A bull case for fintech venture capital

Image source: Pexels/Michelangelo Buonarroti

The longest bull market in history began in March 2009 and ended about 13 years later at the start of 2022.

While this primarily refers to public stock markets which rose year after year after the financial crisis the fall of approx. 50 percent in 2008, followed an ever-increasing phenomenon of venture capital financing of private startups. No category benefited more from this explosion of cheap money than fintech.

With the world in the grip of rising interest rates, sky-high inflation and a series of geopolitical disputes, is the party over?

The latest data indicate a large decline.

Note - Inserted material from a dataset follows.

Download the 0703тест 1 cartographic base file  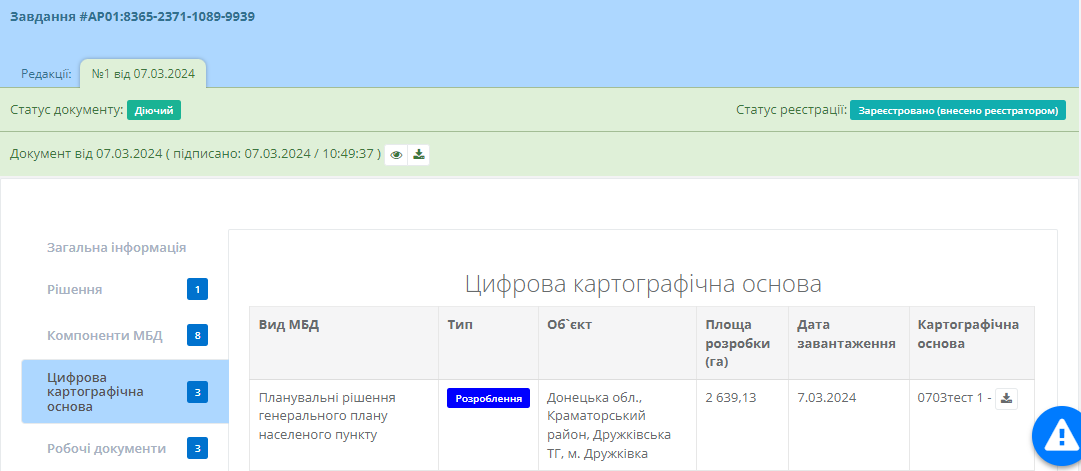[x=1007, y=398]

In the first six months of 2022, venture capital investment in UK fintech companies fell to $9.6 billion, a reduction of two-thirds compared to the same period in 2021, according to data from KPMG.

For fintech, however, a long-term secular growth story may still play out.

The argument is that fintech can become, as biotechnology did for pharmaceutical and healthcare companies in the 1980s and 1990s, and still is today, an outsourced innovation market as well as a platform for new businesses to grow very quickly and replace creaky and inefficient incumbents.

This will mean a dual role in providing mainstream M&A targets for banks and other financial institutions, as well as IPOs for prominent success stories.

The data point that should give investors real reason to get excited about this trend is looking at how much global financial players are spending on digital transformation, says Time Levene, CEO of Augmentum Fintech, a UK-listed venture capital firm.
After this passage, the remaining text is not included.